Has this been your experience?

- Tailwinds
- Consumers are performing well one year into the pandemic with delinquency rates low across most consumer product lines
- Surge in account originations activity continued its uptrend and return to ‘normal’ levels
- Banks release reserves in anticipation of lower Covid losses
- Headwinds
- Possibility that delinquencies are low since stimulus payments were saved or applied to debt and stimulus payments will shortly cease
- Expiration of protections that prevented aging and reporting delinquency in favor of extended forbearance preventing issuers from differentiating those taking advantage of these moratoria and those truly unable to pay
- Post stimulus payments altering consumer risk distribution moving towards high risk
- IFRS9 requirements and potential CFPB new rule implications compounded by changing customer contact preferences
At FICO, we support our strategic clients through a combination of FICO® Advisory and Analytics Services to successfully leverage the current environment’s tailwinds that are propelling the momentum towards revenue and growth and maneuver the headwinds that could blow against the potential positive trajectory.

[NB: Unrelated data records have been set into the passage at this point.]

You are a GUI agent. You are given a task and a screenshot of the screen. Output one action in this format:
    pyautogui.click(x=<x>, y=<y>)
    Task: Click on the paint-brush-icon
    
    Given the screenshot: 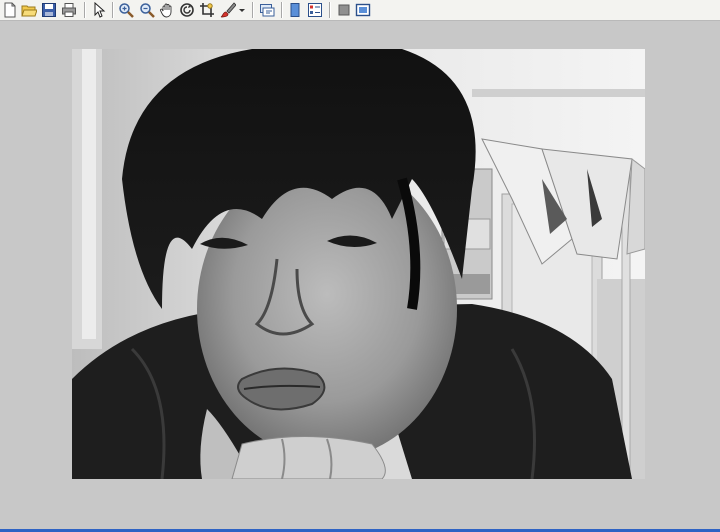 What is the action you would take?
    pyautogui.click(x=228, y=10)
    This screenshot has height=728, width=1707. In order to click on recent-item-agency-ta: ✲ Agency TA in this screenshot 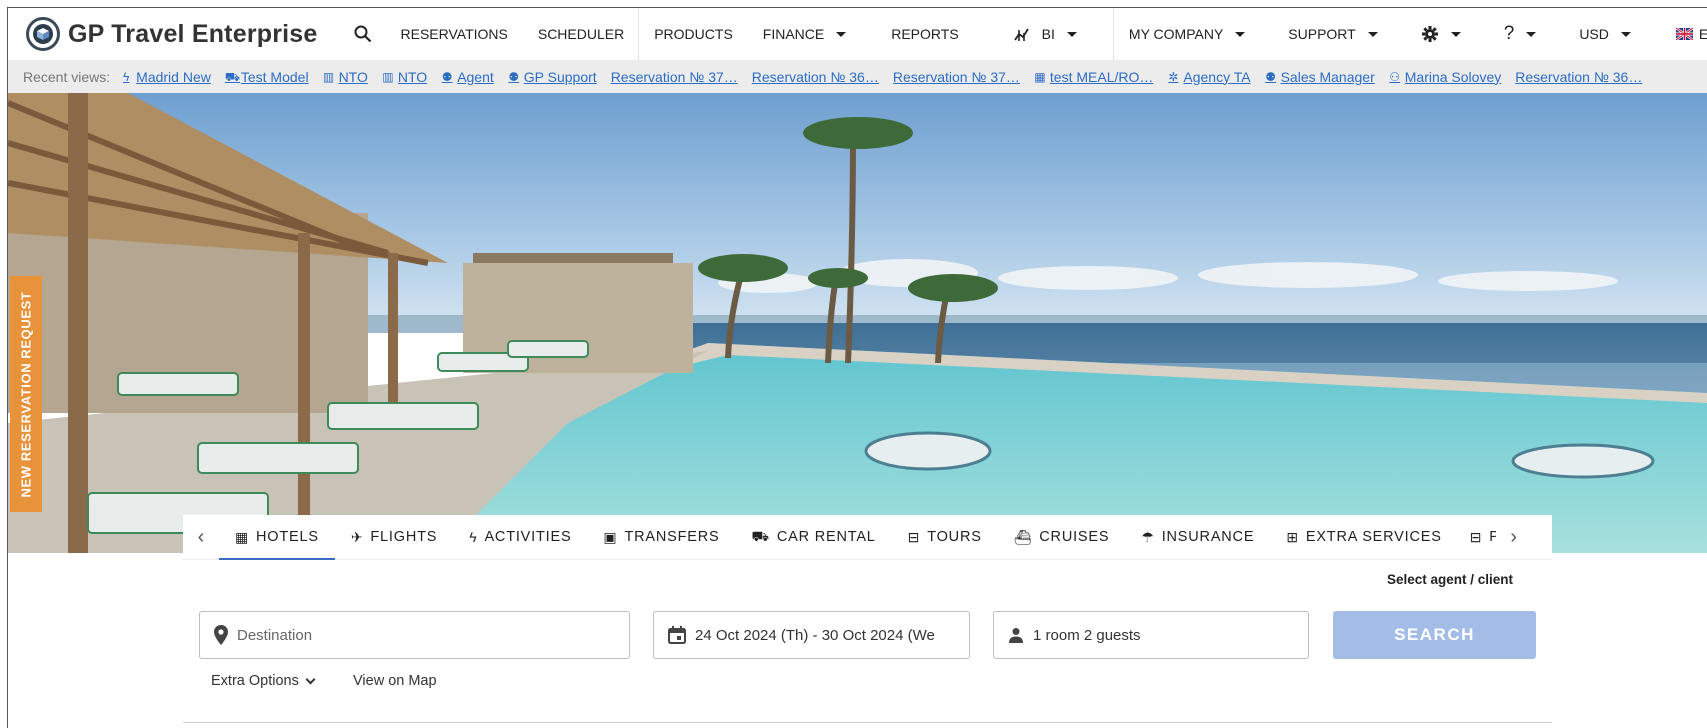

FICO Advisors support our clients in defining and designing a collections and recoveries operating ecosystem that enables agile, efficient, and seamless decisioning across analytics, strategy, operations, and communication. This is achieved through supporting and facilitating the cohesive implementation of these essential Most Valuable Disciplines (MVD) critical to success, notwithstanding a lagged delinquency impact that could make itself felt in 2021-22, a sharp increase in delinquencies or an improving and stable portfolio post the pandemic.